YOUR GOAL ▸ Your reply should hold only the lines from the records below where "computer" occurs.
** MATERIAL FOR THE TASK follows **
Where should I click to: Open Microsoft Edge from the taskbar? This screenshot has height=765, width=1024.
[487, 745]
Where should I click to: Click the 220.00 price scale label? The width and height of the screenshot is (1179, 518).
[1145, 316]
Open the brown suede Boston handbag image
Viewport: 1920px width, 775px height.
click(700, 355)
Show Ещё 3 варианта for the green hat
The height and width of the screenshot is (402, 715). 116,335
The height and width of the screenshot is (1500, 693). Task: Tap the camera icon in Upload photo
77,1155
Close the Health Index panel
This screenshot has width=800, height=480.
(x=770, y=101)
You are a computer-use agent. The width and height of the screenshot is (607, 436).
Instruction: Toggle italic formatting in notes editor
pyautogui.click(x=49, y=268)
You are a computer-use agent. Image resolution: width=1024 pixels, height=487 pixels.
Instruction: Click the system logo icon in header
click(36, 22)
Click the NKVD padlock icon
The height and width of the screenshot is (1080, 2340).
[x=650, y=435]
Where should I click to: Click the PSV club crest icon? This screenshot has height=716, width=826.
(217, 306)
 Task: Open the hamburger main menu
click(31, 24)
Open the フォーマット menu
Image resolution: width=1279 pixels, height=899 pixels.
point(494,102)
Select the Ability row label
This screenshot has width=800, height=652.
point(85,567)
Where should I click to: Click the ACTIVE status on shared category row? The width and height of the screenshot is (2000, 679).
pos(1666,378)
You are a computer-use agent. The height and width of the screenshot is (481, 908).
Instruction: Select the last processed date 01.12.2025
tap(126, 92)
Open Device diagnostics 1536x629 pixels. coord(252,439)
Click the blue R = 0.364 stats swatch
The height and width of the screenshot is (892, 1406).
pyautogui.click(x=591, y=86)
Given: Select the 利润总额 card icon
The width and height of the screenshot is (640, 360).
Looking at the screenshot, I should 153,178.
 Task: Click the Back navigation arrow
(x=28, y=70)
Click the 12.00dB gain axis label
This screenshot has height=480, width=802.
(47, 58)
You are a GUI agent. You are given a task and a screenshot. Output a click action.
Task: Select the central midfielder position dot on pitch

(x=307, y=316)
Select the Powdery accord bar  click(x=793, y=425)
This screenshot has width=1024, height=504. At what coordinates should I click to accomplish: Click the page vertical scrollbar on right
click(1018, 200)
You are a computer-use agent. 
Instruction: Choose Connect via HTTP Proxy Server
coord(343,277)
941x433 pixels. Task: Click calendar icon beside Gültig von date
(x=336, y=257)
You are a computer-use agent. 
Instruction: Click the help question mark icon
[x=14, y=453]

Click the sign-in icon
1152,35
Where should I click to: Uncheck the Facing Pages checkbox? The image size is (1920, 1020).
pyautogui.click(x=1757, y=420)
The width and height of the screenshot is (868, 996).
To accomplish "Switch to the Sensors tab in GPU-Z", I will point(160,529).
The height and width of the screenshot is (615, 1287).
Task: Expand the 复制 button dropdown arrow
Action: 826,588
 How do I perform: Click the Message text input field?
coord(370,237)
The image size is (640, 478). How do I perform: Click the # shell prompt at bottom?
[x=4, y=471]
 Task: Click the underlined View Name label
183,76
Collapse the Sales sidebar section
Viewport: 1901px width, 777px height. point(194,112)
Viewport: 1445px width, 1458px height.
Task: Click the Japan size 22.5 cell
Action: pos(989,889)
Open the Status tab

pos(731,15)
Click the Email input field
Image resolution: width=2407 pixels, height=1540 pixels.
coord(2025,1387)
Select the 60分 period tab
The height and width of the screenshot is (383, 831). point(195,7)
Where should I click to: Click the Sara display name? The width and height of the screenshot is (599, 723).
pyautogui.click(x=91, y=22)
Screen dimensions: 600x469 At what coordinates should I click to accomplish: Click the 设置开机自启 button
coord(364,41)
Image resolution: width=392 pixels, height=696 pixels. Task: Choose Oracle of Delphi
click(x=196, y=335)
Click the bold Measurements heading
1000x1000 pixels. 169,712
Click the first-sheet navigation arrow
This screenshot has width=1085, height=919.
** End of MATERIAL FOR THE TASK **
SOLVED PROBLEM ▸
You are a computer-use agent. The width and height of the screenshot is (607, 436).
You are a computer-use agent. Image resolution: width=1024 pixels, height=487 pixels.
You are a computer-use agent. The height and width of the screenshot is (481, 908).
You are a computer-use agent. 
You are a computer-use agent. 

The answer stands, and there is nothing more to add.